Europe’s steel sector was already bearing the brunt of this shift. Despite sanctions and safeguards, large volumes of Russian steel were still entering the bloc, while Chinese deliveries have increased sharply.
European Union producers warned the market was at risk of saturation as overcapacity was redirected.
Industry fears were also now growing that ongoing trade negotiations with India may further open the door to yet another low-cost exporter, amplifying downward price pressures.
According to Bloomberg on June 12, the number of loss-making industrial firms in China was at its highest since 2001.
In the past, such firms would have been shut down. Today, local governments were intervening with subsidies and tax relief to prevent large-scale unemployment.
These firms continued to produce, despite weak demand at home, creating overcapacity that spilled into foreign markets, it said.
Excess supply of Chinese EVs, solar panels, batteries and steel was likely to intensify, driven by industrial policy that prioritises output over efficiency. As a result, global markets were absorbing products priced below cost, distorting competition.
At the same time, price pressures in China continued to weaken. Producer prices have remained negative for more than a year, according to China’s National Bureau of Statistics.
Consumer inflation was flat and private investment remained subdued.
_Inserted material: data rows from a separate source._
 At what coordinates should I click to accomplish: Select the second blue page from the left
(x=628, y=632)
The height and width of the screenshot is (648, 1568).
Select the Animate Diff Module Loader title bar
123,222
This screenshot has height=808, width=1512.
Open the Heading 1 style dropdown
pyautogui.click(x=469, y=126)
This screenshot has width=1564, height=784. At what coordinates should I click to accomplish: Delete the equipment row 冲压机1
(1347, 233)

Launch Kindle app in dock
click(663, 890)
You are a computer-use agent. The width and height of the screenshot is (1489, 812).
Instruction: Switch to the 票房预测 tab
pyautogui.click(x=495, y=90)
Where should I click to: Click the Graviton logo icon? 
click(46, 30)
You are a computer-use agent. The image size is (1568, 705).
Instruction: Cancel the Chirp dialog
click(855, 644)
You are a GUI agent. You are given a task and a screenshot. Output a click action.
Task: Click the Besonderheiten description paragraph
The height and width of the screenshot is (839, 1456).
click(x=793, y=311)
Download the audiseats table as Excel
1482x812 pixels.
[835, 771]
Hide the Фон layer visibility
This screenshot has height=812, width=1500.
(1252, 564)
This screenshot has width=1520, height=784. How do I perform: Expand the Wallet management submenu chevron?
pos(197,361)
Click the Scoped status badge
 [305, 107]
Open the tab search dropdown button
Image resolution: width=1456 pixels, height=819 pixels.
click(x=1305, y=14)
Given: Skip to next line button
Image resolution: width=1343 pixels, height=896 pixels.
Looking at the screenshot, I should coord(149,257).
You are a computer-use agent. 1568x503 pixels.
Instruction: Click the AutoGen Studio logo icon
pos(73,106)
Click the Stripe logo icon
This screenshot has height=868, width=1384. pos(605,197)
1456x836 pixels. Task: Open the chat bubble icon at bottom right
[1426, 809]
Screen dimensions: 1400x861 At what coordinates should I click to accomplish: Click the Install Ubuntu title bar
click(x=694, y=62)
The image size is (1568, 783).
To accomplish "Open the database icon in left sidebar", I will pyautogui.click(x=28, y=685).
Domestic consumption has not recovered to pre-Covid levels, creating what analysts described as a supply-demand imbalance with no clear exit.
In the EV sector, Bloomberg reported earlier in June that a price war led by manufacturer BYD prompted Chinese regulators to summon automakers for talks, as concerns grew over unsustainable discounting.
The China Association of Automobile Manufacturers described it as a “price-war panic”.
The pressure to export surplus inventory was rising, raising concerns in Europe about the impact on local industry.
Trade tensions with the US were compounding these pressures. On June 13, the Financial Times reported that China’s anti-trust authority had delayed its approval of Synopsys’ $35 billion (€30.2 billion) acquisition of Ansys, in a move seen as retaliation for tighter US export controls on chip design software.
Synopsys had previously suspended all China sales earlier in 2025 but had now resumed limited exports, according to the same report.
The European Commission has already launched an anti-subsidy investigation into Chinese EVs but the broader challenge, analysts warned, was structural.
According to a report by the European Chamber of Commerce in China, released earlier this year, European firms in China were facing growing competition from subsidised domestic players.
The Chamber pointed to widespread overcapacity and urged Beijing to shift focus from supply-side support to measures that could stimulate consumption.
Without that shift, Europe may face a continued influx of underpriced goods, from vehicles to steel and “green” tech. They would be exported, not because of any comparative advantage, but because of unresolved imbalances in the world’s second-largest economy, the Chamber said.